By Tony DeGol
Scripture portrays Martha as someone who was worried and anxious.
This Christmas, another Martha is calm, cool, and collected even in these uncertain times.
“I’m anxious and troubled about many things, but I’m not worried about this project because I know it will work,” assured Sister Martha Burbulla, CCW. “No matter what we have to do, the children will get the gifts.”
Sister Martha is referring to the annual Christmas program at the Diocese of Altoona-Johnstown’s Fulton County Mission, which is underway again this year.
Calling it a “program” really does not do it justice.
In reality, it is an outpouring of love and generosity that reaches all corners of Fulton County — an area of the diocese that is by no means considered wealthy.
“The program is one we’ve had for many years here, and it’s open to any child in Fulton County newborn to age 14,” Sister Martha explained.

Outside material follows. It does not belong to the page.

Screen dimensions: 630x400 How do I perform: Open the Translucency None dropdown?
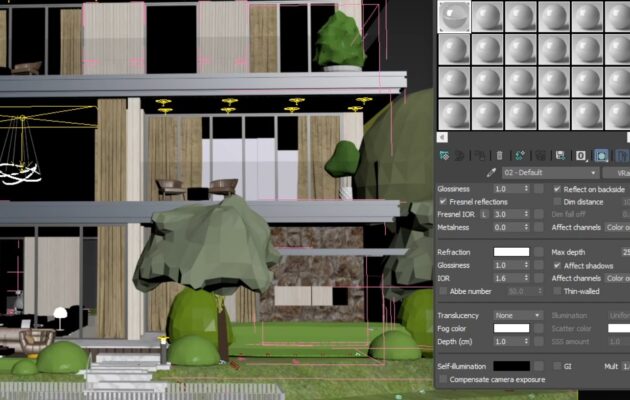tap(516, 315)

Parishioners at Saint Stephen Parish in McConnellsburg – the only Catholic Church in Fulton County – donate cash or gifts along with friends and neighbors from other faith communities, businesses, schools, and organizations not only in that region, but throughout the diocese.
The goal is simple: making Christmas brighter for children. And in some cases, giving youngsters a Christmas they would not otherwise have.
“This year we have had so many toys and games and things of that sort donated in addition to financial donations,” Sister Martha noted. “SHYCON (the diocese’s annual Senior High Youth Conference for students in grades 9-12) was virtual this year, but we still received donations for the Mission from SHYCON and from other people from within the county. It has been a real blessing.”
That generosity is not surprising. In the program’s 30-plus year history, it seems the spirit of giving grows each year. And thanks to the pandemic, the helping hand is needed now, more than ever.
“It has been very hard on a lot of people, and I have been listening to people talk about losing their job and looking for things to do to make money,” Sister Martha stated. “For some, things have been really difficult.”
Sister Martha has a team of elves who help her sort and wrap the mounds of gifts in the days leading up to the distribution. The group of close-knit volunteers has almost become like a family.
Even more rewarding than the time they spend together is the heartfelt gratitude they receive from the people in the community they help.
“They really appreciate it, and sometimes the people that are signing their kids up for the program are people who had received gifts themselves in the past, so they know it’s a nice project,” added Sister. “The children have a good time, but from my perspective, the people who are helping to give these things have as much fun as the kids, perhaps more.”
So unlike her biblical counterpart, this Martha, indeed, has no worries or anxiety when it comes to caring for our friends and neighbors this Christmas.
And the spirit of this amazing season propels her to continue the great work of the Fulton County Catholic Mission, and ultimately spread the love of Christ.
“I think we are all part of this wonderful gift that God gave us – Jesus,” Sister Martha expressed. “I’m so grateful for the kindness and generosity of so many people who have reached out and given to the Mission. There are needs in so many places, and this is a highlight of what is needed everywhere. God is alive and well in Fulton County and every place.”
Editor’s Note: The Fulton County Catholic Mission Christmas program will be highlighted on the upcoming Christmas TV show “Joy to the World: Christmas in the Diocese of Altoona-Johnstown” December 20 at 1:00 p.m. on WATM ABC 23 and December 25 at 7:00 a.m. on WWCP FOX 8.
[Photo: A volunteer sorts and wraps gifts for the Fulton County Catholic Mission Christmas program in 2018.]